しかし、原審は、従業員が事業協同組合に提出していた業務日報について、次の2点により、正確性を備えていると評価した。
- 記載内容について、受け入れ企業等に確認できること
- 事業協同組合自身が、業務日報の正確性を前提にして、時間外労働の時間を算定して残業手当を支払っている日があったこと
そして、労働基準法第38条の2の規定(事業場外労働のみなし労働時間制)の適用を否定した。
しかし、1.については、受け入れ企業等への問い合わせが可能であることを示すだけで、受け入れ企業等に確認するという方法の現実的な可能性や実効性は明らかでない。
2.については、業務日報だけではなく、従業員の労働時間を把握できた場合に限って残業手当を支払っていたと事業協同組合が主張していて、この主張の当否を検討しなければ、事業協同組合が業務日報の正確性を前提としていたとは言えない。また、事業協同組合が一定の場合に残業手当を支払っていたという事実だけで、業務日報の正確性を客観的に示すことにはならない。

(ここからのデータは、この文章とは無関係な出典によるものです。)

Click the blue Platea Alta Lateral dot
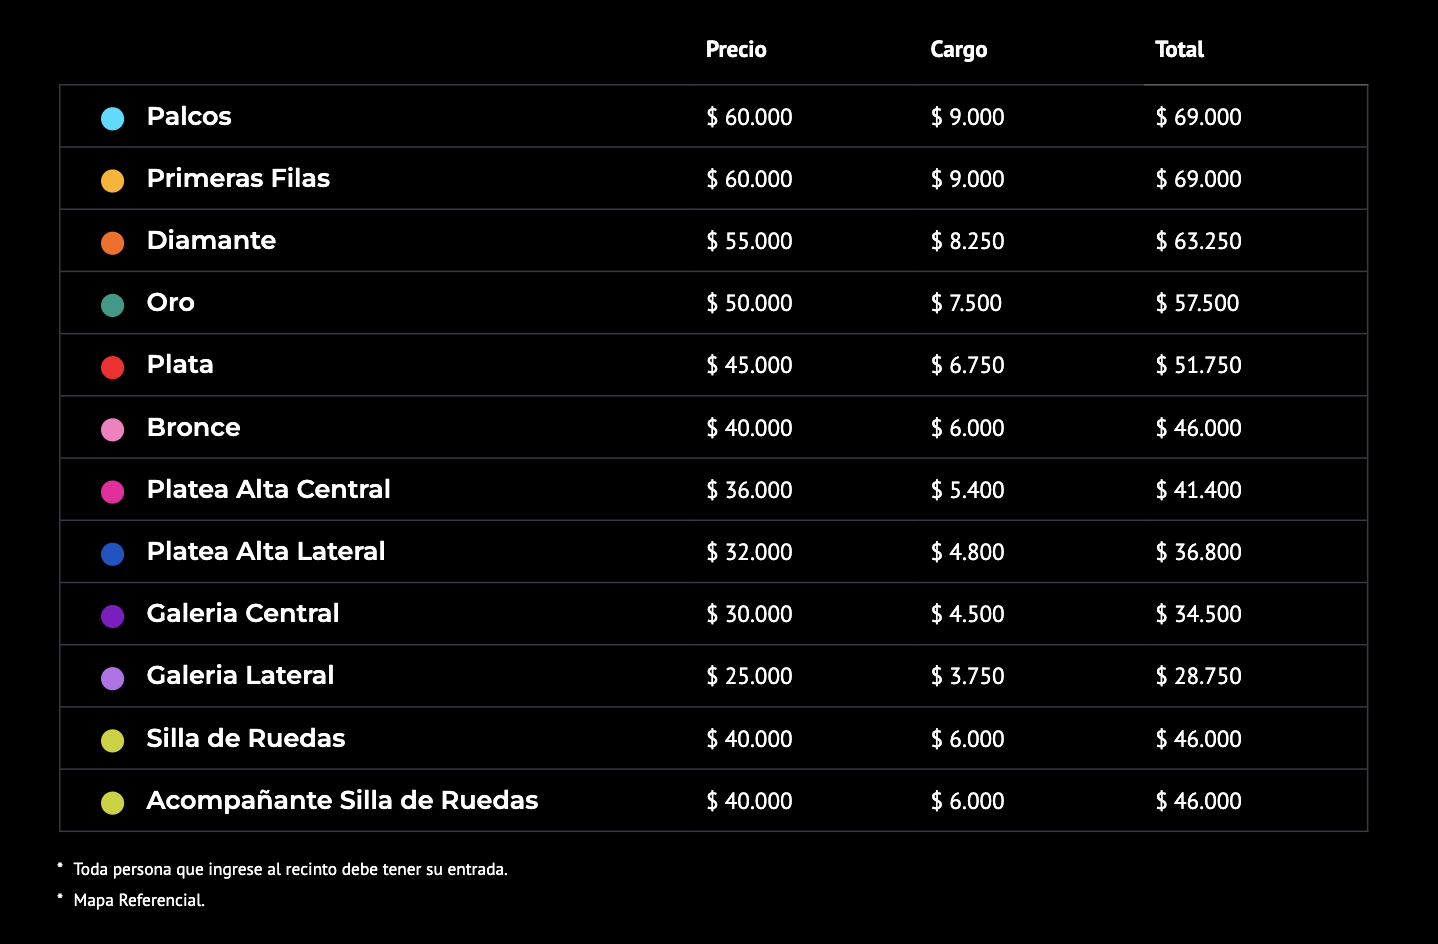1438x944 pixels. coord(113,554)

以上により、原審は、業務日報の正確性に関する具体的な事情を十分に検討しないで、業務日報のみを重視して、労働基準法第38条の2の「労働時間を算定し難いとき」に当たらないと判断した。労働基準法第38条の2の「労働時間を算定し難いとき」に当たるかどうかについて、更に審理を尽くさせるため、原審に差し戻す。
解説-事業場外労働
事業場外労働のみなし労働時間制が適用されるかどうか争われた裁判です。事業場外労働のみなし労働時間制は、労働基準法(第38条の2)によって、次のように規定されています。
この事業協同組合では、事業場外労働のみなし労働時間制を適用して、所定労働時間労働したものとみなして、割増賃金を支払っていませんでした。この制度を適用するためには、事業場外で労働しているだけでは不十分で、規定の「労働時間を算定し難いとき」に該当する必要があります。

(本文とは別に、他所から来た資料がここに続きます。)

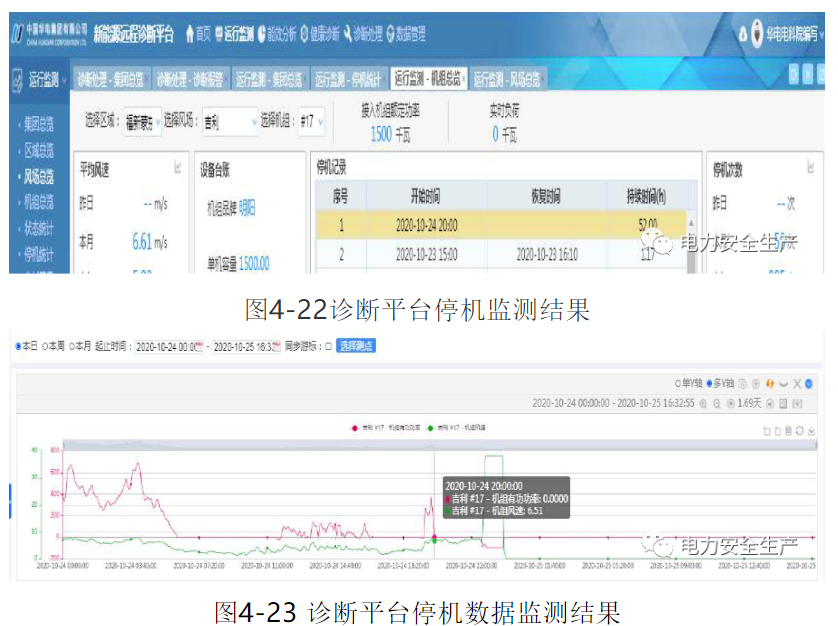The width and height of the screenshot is (838, 626).
Task: Open the 数据管理 icon in top navigation
Action: pos(390,33)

これについては、阪急トラベルサポート事件(最高裁判決)によって、業務の性質、内容、遂行の態様、状況等、業務に関する指示及び報告の方法、内容、実施の態様、状況等を考慮して判断することが示されました。
この裁判でも同じ考慮要素が示されていて、同じ考え方を受け継いでいます。個々のケースごとに考慮要素に当てはめて、勤務状況(労働時間)を具体的に把握することが困難と認められるかどうかを検討します。業務日報があれば一律に適用できないというものではありません。

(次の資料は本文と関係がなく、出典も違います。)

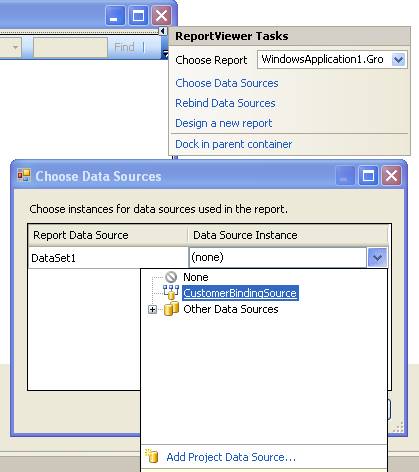Expand the Other Data Sources node
The height and width of the screenshot is (472, 419).
point(152,309)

原審の高等裁判所では、業務日報の記載内容について、業務の相手方に確認できるから、正確性が備わっている、労働時間を算定できると判断して、事業場外労働のみなし労働時間制の適用を認めませんでした。
しかし、最高裁判所は、それは可能性の話であって、実際に確認できるのか、業務日報が正確かどうか明らかでないという理由から、原審に差し戻すという結論になりました。
一般企業に置き換えて考えると、業務の性質や内容を変えることは難しいと思いますが、業務の遂行方法、指示の方法、報告の方法について、会社が具体的に指示・命令をしていると、適用が否定されやすくなります。
反対に、会社は結果や成果だけを管理することにして、業務の遂行方法を従業員の裁量に委ねていれば、事業場外労働のみなし労働時間制の適用が認められやすくなります。
どちらか曖昧になっているとトラブルになりやすいので、労使間の信頼関係によると思いますが、会社が従業員を管理するのか、従業員に委ねるのか、明確にすることが大事です。
この事業協同組合のケースでも、従業員に委ねることにして、業務日報に労働時間を記載させていなければ、事業場外労働のみなし労働時間制の適用が認められていたと思います。